Just received my and my wife's new Oberon cases for our iPhones and am very, very impressed with the quality and fit of them. They are very lightweight in comparison to our old kindle Oberon cases, yet still have the same quality of design.

Here are three pictures of them, the darker one is closer to the real life colors but am posting them to show the details from different angles. The orchid colored one is much closer to purple than pink. The plastic frame is a semi-soft rubber and not the hard plastic of most cases. The leather pieces are all recessed into the frame so there are no rough edges. The volume and power buttons are covered as well. These are the Orchid Paisley and the Green Celtic Hounds.

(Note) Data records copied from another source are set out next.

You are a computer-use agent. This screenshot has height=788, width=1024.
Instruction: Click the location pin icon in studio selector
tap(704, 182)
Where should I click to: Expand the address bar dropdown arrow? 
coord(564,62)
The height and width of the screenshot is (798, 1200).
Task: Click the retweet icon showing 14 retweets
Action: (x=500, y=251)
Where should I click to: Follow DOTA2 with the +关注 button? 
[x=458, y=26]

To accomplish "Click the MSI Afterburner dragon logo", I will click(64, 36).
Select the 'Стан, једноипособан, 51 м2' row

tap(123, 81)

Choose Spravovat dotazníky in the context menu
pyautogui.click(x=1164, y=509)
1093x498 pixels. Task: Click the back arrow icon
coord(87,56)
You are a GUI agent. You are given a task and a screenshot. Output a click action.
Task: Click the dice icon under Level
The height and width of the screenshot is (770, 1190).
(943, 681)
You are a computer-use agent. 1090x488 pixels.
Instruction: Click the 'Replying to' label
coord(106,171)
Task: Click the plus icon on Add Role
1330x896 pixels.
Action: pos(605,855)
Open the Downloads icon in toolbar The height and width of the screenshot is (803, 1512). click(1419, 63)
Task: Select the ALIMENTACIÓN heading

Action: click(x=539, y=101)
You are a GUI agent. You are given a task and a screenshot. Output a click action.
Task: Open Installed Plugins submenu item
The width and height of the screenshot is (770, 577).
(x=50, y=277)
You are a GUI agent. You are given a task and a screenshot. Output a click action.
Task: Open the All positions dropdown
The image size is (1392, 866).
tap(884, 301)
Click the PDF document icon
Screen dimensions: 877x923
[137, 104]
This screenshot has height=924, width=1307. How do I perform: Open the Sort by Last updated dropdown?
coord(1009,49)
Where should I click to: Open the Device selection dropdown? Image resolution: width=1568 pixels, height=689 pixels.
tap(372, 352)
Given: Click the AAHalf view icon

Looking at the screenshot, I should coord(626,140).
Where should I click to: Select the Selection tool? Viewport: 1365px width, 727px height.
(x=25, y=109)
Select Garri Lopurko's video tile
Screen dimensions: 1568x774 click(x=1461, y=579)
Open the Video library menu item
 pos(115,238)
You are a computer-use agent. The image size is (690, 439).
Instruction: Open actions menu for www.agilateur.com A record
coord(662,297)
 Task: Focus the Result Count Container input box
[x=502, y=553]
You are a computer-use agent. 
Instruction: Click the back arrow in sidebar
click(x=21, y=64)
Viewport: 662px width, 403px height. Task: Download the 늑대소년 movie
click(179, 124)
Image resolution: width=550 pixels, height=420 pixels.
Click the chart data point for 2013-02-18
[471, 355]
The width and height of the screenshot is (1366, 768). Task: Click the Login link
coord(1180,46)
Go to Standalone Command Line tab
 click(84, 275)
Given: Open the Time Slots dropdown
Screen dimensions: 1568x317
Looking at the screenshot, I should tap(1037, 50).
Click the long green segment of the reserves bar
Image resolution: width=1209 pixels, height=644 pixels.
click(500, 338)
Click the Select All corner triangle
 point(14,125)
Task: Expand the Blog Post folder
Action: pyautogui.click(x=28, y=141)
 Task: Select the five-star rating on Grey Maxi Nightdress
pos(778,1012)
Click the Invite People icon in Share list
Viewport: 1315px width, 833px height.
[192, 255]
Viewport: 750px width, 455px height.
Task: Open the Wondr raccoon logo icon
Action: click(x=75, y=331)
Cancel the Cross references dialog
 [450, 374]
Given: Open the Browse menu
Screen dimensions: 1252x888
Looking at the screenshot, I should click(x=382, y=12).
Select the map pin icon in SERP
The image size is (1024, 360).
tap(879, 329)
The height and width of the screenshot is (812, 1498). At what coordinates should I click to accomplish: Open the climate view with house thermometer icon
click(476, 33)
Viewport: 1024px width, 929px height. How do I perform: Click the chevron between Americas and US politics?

All in all the best iPhone case I've owned. Love it! Well done Oberon! Well done.


----------



## maries (Dec 29, 2010)

Those look nice.    Is the front edge raised to protect the screen?


----------



## wilsondm2 (Dec 8, 2008)

maries said:


> Those look nice. Is the front edge raised to protect the screen?


Yes it has a small raised edge around the front of the iphone. Here is a picture of it.


----------



## KindleGirl (Nov 11, 2008)

Thanks for sharing the pics! They look really nice.


----------